#### Фрагмент текста
Выбрать главу

Итак, состоялась встреча Михнова со зрителями, непредсказуемая по последствиям, таящая в себе — победу? поражение? Второго Михнов не допускал. Но и праздника никак не обозначал. Больной гриппом и по большей части трезвый, он не заносился и почти не ерничал — скорее изображал безразличие к происходящему. Внутренне был напряжен, натянут, но когда Михнов бывал ненапряженным? Отвечая на вопросы зрителей, он тяготился необходимостью объясняться на элементарном уровне — и приглядывался, ждал: ведь живопись его рассчитана на “событие”, которое должно произойти со зрителем.

Публики с каждым днем прибывало, временами зал был заполнен настолько, что смотреть становилось совсем трудно. А в последний день на Полтавской, у входа в ДК, образовалась очередь, что очень обеспокоило незримых стражей порядка — попытки сфотографировать очередь были решительно пресечены.

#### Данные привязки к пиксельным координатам
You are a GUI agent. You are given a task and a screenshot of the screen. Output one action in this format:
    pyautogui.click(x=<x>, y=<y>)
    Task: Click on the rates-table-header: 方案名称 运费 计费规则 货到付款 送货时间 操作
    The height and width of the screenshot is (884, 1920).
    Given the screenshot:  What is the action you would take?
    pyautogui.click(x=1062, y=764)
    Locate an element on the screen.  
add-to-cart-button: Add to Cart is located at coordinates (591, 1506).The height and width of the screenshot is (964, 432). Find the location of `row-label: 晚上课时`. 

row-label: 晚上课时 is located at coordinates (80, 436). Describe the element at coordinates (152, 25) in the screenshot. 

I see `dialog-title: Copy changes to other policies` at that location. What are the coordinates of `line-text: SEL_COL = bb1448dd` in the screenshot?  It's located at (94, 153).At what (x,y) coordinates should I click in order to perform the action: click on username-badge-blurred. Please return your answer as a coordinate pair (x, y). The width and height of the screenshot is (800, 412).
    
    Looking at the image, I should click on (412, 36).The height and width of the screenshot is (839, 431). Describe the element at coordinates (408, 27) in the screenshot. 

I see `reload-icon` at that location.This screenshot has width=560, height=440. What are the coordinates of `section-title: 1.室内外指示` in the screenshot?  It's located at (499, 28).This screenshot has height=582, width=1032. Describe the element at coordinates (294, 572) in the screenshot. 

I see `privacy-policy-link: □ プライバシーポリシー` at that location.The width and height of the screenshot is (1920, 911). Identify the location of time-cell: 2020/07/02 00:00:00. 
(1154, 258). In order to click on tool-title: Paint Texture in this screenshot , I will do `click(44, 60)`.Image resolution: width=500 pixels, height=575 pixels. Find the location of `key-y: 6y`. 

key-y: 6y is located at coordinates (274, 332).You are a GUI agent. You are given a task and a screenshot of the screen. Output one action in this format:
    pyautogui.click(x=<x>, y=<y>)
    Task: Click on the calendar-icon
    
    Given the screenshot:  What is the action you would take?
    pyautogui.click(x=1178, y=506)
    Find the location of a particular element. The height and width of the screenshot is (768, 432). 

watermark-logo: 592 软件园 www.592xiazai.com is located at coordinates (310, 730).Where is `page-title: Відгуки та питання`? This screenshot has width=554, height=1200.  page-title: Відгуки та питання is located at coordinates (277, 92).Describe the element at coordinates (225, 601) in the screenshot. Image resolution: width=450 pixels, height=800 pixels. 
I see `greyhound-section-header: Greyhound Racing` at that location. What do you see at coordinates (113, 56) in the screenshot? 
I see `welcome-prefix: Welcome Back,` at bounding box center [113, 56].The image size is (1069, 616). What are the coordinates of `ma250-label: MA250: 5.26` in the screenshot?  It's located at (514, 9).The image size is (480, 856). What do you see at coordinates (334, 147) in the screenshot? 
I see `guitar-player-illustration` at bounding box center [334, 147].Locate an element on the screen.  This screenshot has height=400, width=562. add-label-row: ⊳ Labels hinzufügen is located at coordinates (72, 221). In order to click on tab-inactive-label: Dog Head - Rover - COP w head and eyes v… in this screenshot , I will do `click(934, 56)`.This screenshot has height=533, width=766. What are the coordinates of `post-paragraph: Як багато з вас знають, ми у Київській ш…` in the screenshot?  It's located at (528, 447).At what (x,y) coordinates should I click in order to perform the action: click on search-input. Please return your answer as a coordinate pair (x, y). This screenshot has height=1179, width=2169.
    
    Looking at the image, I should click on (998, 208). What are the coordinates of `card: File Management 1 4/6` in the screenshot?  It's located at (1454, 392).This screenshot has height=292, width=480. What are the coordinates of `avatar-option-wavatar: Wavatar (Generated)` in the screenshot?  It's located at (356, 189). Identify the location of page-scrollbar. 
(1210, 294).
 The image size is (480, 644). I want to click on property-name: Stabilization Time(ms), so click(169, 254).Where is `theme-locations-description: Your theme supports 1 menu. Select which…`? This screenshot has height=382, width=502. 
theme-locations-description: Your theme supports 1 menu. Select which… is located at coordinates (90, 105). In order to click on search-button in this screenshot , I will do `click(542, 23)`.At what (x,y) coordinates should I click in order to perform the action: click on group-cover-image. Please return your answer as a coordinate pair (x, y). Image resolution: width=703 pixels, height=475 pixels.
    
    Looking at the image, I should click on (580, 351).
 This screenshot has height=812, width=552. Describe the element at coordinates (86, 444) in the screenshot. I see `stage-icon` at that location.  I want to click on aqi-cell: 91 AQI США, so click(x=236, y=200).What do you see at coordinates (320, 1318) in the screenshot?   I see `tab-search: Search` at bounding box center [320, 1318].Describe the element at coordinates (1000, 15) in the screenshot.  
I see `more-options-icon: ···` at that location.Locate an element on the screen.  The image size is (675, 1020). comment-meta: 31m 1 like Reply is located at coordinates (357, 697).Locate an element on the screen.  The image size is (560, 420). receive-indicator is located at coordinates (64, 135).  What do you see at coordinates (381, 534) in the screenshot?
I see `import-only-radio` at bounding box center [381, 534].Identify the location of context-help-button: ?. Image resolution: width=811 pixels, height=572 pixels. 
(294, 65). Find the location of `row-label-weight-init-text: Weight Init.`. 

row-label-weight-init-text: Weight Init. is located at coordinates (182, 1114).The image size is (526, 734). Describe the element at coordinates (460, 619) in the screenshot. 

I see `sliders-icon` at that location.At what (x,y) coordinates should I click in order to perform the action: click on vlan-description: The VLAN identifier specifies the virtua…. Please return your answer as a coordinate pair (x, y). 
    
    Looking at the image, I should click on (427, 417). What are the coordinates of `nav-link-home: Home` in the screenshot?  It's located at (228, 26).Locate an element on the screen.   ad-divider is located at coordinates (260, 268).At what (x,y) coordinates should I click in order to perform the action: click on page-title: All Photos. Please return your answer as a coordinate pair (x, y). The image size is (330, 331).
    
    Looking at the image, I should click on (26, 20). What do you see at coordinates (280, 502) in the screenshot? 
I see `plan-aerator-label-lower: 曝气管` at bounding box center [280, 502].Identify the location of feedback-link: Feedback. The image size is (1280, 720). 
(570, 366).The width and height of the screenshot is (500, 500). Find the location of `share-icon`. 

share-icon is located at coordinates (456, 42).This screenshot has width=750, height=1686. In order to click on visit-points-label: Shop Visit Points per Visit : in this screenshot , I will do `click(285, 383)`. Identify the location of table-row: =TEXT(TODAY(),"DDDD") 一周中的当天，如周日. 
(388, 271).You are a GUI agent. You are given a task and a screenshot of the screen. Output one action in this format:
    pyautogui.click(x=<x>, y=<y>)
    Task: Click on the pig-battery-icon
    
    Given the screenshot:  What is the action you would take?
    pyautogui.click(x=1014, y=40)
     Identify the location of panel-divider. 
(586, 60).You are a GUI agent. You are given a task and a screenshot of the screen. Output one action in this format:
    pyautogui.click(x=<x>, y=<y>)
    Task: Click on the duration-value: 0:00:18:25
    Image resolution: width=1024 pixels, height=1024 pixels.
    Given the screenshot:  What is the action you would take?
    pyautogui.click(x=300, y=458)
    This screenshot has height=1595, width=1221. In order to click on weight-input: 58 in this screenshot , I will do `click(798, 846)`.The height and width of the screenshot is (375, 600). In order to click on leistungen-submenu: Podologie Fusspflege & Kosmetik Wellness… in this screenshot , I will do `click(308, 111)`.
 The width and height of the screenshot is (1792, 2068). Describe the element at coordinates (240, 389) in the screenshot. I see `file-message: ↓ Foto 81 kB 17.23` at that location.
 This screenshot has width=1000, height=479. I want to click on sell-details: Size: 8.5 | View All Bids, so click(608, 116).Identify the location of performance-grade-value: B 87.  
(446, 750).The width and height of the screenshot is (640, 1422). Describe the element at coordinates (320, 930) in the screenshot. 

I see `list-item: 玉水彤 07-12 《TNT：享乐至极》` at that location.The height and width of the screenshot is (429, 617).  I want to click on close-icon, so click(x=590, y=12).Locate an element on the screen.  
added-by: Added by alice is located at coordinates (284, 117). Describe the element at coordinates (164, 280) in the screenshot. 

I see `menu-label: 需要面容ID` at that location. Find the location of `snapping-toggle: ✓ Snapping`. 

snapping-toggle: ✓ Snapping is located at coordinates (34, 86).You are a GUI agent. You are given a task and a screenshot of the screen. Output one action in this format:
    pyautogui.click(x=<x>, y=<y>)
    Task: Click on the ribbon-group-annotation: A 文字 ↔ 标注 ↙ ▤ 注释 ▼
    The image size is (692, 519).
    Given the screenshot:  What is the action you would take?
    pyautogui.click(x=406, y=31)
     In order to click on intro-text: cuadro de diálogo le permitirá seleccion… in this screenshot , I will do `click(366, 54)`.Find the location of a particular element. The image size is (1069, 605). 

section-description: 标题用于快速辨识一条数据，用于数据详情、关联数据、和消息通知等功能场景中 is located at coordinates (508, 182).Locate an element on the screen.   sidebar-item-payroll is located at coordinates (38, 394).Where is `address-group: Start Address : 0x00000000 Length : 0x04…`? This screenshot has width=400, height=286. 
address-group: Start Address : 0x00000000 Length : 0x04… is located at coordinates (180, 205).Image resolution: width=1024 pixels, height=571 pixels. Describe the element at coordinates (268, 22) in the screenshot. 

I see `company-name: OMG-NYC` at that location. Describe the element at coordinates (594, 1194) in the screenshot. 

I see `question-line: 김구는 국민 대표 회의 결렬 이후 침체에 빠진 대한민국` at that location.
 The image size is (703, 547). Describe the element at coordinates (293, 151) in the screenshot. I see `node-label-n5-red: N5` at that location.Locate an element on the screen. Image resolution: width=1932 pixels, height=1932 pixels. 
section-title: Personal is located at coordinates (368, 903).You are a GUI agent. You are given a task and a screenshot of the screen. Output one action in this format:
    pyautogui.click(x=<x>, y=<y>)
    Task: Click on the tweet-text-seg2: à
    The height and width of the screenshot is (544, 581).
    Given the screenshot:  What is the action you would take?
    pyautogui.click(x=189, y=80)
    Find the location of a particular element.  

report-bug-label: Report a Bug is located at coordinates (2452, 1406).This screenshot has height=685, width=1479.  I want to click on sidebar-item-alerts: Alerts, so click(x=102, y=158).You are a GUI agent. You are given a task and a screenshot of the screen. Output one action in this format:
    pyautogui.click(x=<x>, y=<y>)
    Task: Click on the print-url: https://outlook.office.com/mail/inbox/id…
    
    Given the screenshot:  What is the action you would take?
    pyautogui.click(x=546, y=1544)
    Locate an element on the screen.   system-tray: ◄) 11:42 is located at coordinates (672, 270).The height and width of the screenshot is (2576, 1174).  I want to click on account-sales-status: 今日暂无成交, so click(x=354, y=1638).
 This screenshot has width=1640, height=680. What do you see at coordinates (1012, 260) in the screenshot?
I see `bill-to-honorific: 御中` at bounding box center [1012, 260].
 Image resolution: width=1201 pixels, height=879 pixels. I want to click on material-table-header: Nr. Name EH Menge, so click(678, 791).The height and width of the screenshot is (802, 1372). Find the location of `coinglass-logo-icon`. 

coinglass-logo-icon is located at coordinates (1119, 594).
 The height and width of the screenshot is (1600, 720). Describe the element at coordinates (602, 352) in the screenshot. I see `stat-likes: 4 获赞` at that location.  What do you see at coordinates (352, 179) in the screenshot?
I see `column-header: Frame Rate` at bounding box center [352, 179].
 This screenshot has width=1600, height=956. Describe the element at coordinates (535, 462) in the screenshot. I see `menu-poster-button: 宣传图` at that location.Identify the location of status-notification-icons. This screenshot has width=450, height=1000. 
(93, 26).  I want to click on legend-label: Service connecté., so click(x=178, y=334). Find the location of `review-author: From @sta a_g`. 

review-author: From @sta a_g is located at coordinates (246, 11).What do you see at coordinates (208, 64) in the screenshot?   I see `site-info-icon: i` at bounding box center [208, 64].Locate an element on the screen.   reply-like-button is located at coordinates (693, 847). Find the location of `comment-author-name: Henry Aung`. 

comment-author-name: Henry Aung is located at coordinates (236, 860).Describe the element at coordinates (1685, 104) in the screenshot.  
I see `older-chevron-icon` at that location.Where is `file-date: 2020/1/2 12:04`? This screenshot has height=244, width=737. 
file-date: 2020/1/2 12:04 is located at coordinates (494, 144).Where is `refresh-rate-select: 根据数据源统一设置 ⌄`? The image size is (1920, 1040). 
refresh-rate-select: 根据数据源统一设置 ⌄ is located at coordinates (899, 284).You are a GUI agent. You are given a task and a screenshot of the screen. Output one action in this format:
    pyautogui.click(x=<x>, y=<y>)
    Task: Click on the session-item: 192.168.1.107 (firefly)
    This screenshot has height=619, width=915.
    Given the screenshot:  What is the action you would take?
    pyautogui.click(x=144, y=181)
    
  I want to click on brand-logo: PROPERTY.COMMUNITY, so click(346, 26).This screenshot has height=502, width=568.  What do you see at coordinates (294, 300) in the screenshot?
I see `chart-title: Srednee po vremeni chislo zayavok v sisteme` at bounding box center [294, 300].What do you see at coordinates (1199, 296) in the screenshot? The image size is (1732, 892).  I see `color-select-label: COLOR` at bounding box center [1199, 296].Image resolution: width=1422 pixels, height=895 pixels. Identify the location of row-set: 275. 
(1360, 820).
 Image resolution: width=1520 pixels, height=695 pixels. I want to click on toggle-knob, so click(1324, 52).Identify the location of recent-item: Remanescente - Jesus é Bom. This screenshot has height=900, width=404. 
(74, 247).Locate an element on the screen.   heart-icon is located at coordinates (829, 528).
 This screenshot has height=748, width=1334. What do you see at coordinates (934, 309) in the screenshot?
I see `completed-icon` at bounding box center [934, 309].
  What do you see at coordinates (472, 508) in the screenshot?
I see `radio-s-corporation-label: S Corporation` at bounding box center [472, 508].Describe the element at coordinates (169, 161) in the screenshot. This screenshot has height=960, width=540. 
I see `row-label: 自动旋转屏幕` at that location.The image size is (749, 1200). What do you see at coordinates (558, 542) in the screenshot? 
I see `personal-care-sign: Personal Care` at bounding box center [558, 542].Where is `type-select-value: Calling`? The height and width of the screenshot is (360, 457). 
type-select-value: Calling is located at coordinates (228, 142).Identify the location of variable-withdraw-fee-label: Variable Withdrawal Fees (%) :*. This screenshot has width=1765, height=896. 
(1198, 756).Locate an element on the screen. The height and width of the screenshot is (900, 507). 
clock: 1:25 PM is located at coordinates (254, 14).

#### Задания
**A.** Выпишите из текста о встрече Михнова со зрителями всё, начиная со слов «Публики с каждым» и вплоть до слов «были решительно пресечены.».
**B.** Продолжите текст о встрече Михнова со зрителями, начав сразу после его последнего предложения.

#### Ответы
**A.**
Публики с каждым днем прибывало, временами зал был заполнен настолько, что смотреть становилось совсем трудно. А в последний день на Полтавской, у входа в ДК, образовалась очередь, что очень обеспокоило незримых стражей порядка — попытки сфотографировать очередь были решительно пресечены.

**B.**
Незабываемое время. Оно ушло, с доносами и страхом, и вместе с ним ушли неповторимые встречи с запретным, неведомым, ушло тревожно-волнующее предчувствие свободы, висевшее в воздухе. Ожидание свободы оказалось полновеснее самой свободы, которая проще и легче обнажает в людях не ум и достоинство, а глупость, потерянность и цинизм. Выставка на Полтавской вселяла веру в скорую славу Михнова, очень зависевшую от этих вот людей, которые удивлялись, недоумевали, разбирались в своих впечатлениях и, разбившись кучками, тихо, почти шепотом обсуждали увиденное. И живопись и музыка, звучавшая в зале, не располагали к громким разговорам, обстановка складывалась почти ритуальная. В памяти не осталось посетителей, которые проходили вдоль стен не задерживаясь, выказывая тем самым свое равнодушие или превосходство над мазилой-художником, — а таких, надо думать, тоже хватало. Для меня выставка была моментом торжества. Володя Маранцман сказал моей жене: “Никогда не видел Альфонсова таким светящимся, счастливым”. Не знаю, как я там светился, а счастлив был вполне определенно. В отличие от Михнова. Он-то понимал, всегда понимал, какая стена стоит между ним и зрителями и какие тут возможны (для общения) всего лишь просветы, лазейки, щели.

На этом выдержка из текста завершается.